WHAT IS REQUIRED>
Write out again, unchanged, the lines of the records below from the line with "Locate an element" through the end of the records.

Data records:
========

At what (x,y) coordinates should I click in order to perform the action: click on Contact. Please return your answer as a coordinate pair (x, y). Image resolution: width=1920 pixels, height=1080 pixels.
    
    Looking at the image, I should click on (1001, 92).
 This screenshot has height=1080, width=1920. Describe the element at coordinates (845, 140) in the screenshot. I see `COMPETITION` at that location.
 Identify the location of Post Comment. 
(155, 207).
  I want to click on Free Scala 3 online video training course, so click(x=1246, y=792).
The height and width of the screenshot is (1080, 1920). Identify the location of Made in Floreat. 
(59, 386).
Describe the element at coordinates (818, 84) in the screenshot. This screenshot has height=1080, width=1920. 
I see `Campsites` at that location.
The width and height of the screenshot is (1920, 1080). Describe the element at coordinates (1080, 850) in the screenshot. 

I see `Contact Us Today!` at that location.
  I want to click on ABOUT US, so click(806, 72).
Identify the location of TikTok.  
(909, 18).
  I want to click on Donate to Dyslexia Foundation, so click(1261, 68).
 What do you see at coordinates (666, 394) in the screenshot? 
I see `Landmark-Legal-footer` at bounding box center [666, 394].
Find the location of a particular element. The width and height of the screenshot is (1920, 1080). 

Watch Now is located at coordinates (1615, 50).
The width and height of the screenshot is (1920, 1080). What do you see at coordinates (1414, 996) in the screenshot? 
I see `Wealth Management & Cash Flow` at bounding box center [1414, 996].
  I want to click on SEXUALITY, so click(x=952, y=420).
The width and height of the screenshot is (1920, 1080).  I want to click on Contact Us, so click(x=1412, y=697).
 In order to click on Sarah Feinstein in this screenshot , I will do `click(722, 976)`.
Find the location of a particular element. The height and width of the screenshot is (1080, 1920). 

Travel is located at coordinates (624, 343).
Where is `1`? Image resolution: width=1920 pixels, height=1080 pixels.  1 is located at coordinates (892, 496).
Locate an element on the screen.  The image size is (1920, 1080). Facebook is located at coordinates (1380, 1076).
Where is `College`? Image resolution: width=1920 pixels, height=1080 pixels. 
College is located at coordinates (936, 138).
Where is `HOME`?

========

FINISHED EXERCISE>
Locate an element on the screen.  The image size is (1920, 1080). Facebook is located at coordinates (1380, 1076).
Where is `College`? Image resolution: width=1920 pixels, height=1080 pixels. 
College is located at coordinates (936, 138).
Where is `HOME`?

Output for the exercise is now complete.